India one of preferred markets with resilient macro conditions: Morgan Stanley

IANS April 16, 2025 223 views

Morgan Stanley has identified India as a preferred equity market with exceptionally resilient macroeconomic conditions. The global brokerage's report emphasizes India's strong domestic market exposure and positive financial sector outlook. Key catalysts include continued RBI support, potential trade agreements, and favorable inflation trends.
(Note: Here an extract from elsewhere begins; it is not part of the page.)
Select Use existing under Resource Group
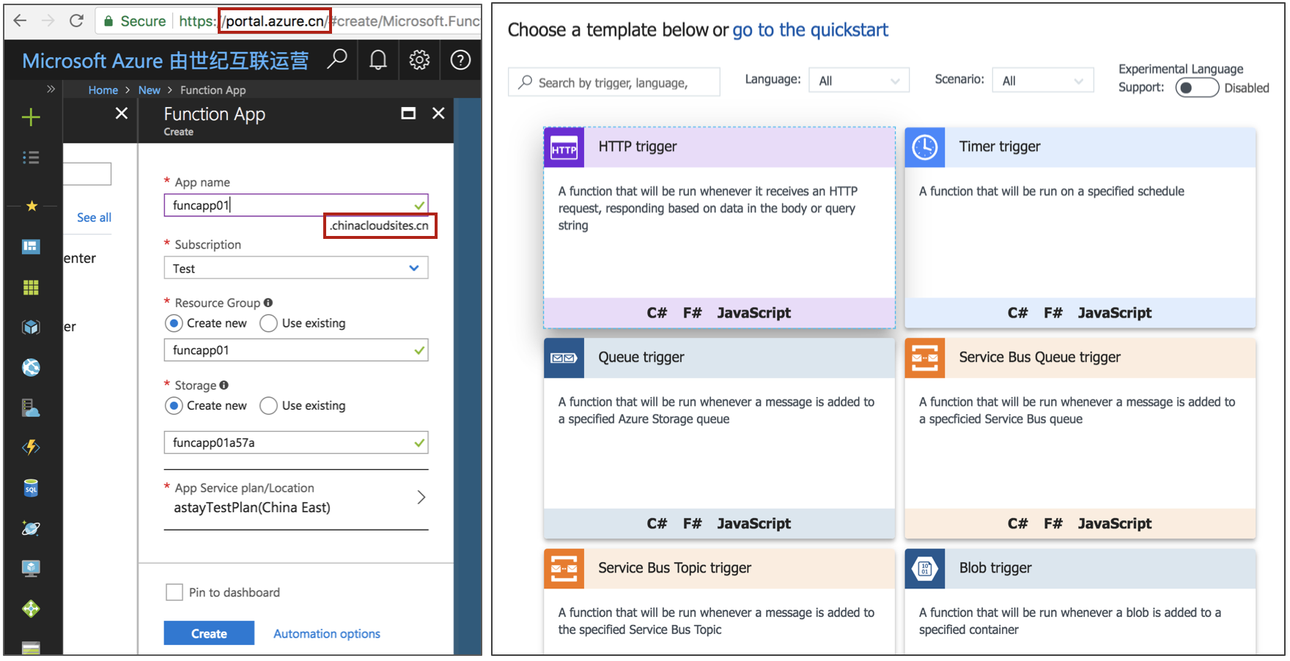 (x=269, y=323)
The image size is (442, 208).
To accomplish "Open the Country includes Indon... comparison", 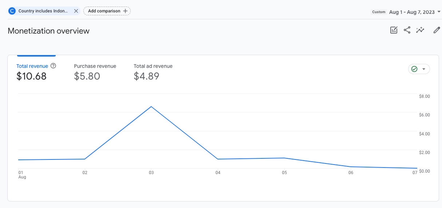I will [x=43, y=11].
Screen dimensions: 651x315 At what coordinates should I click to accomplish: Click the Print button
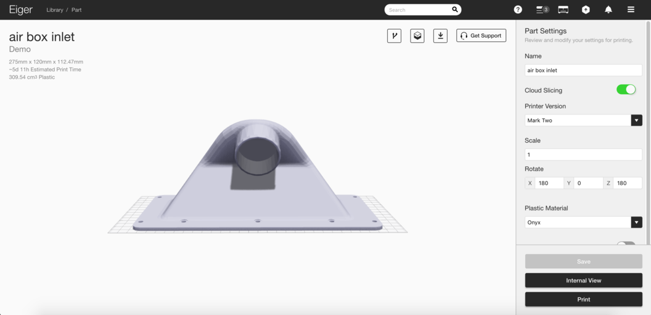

These factors position India as an attractive investment destination in the current global economic landscape.

"We keep our core recommendation of overweight (OW) domestic India" - Morgan Stanley Research Report
India one of preferred markets with resilient macro conditions: Morgan Stanley
New Delhi, April 16: A Morgan Stanley report on Wednesday said that India is one of their preferred equity markets where macro conditions are resilient or sufficiently buffered by stimulus.

Key Points

1

India shows 75% domestic market resilience amid global economic shifts

2

Financial sector demonstrates strong capital ratios and asset quality

3

Morgan Stanley sees positive catalysts in RBI policies and potential trade deals

According to the global brokerage, in the ‘Brave New World’ dynamic that has been in the driving seat early on in the new US administration, among the larger markets, “we keep our core recommendation of overweight (OW) domestic India, domestic Japan, Singapore and the UAE” among others.

“We update our APxJ/EM Market Allocation framework, as well as our Major 15 APAC/EM market recommendations. In Asia Pacific, our preferred markets remain India and Singapore, while Philippines also moves up to OW given valuation support,” said Morgan Stanley.

“We remain most cautious on Taiwan and New Zealand, while we reduce the underweight on Korea and move to an EW stance on Australia,” it added.

India and Australia also have moderate levels of export and total revenues in listed equities from the US, largely concentrated in Healthcare, as well as IT Services (India) and Industrials (for Australia).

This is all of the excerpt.